The Janus ruling isn’t just about policy. Millions of workers now have the freedom to choose whether to support their union. Prior to the Janus ruling, these workers were disenfranchised and forced to pay for union activities and policies they do not agree with, and that often are against their own economic interests.
Just last month Mark shared with WPC and Solutions Summit participants his story of how he went from a child support specialist for the state of Illinois whose job is to protect children, to the lead plaintiff in a case to protect the rights of millions of public workers. LINK TO HIS SPEECH ON OUR WEBSITE Mark says that contrary to the union propaganda painting him as a union-buster, he is not anti-union. He simply doesn’t feel the union he is forced to pay represents his best interests, nor does it represent his values:
I am not anti-union. Unions have their place. And some people like them. But unions aren't a fit for everyone. And I shouldn't be forced to pay money to a union if I don't think it does a good job representing my interests.

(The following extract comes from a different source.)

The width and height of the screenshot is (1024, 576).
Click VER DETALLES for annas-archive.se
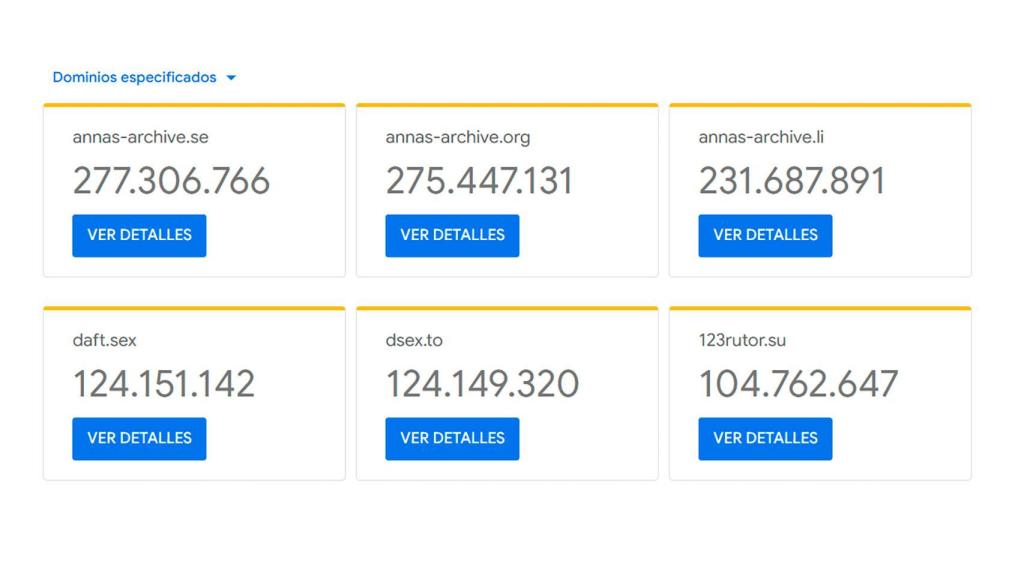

The union says it is advocating for me, but here is how I see it: At a time when Illinois is drowning in red ink and does not have the money to deliver core services, such as caring for the poor and disadvantaged, the union is wrangling taxpayers for higher wages and pension benefits for state workers — benefits that Illinoisans cannot afford. The union’s fight is not my fight.
The Court’s ruling in favor of Mark Janus is a victory, but the battle for worker rights is really just beginning. Rather than focus on convincing workers of the value of their services, government unions have been working overtime on schemes to circumvent the ruling, misinform and mislead government workers about their rights, and prevent those workers from exercising those rights. Government unions, aided by the policymakers they helped elect, have already built a gauntlet of roadblocks that make it difficult and confusing for government workers to navigate and overcome.
In response, WPC has launched a multi-pronged effort to help ensure every public employee in the state, at all levels of government, knows and understands their right to reject paying their government union for representation they may not want. We will also help direct workers to the resources they need to exercise their right to choose. In addition, WPC will engage in a campaign to educate the general public so they know this ruling is not something to be circumvented but a triumph of freedom to be celebrated.
To paraphrase Abraham Lincoln, with pubic opinion anything is possible – without it, nothing is.
Freedom has the momentum, but we must seize our opportunity now. The other side will be desperate to continue to collect money they see as “theirs.” We have a chance to even the playing field and make them earn only voluntary contributions like we do.
Without your help, our work will not be possible. Thank you for allowing WPC to work to protect individual worker rights, and give free market policy a fighting chance in Washington state.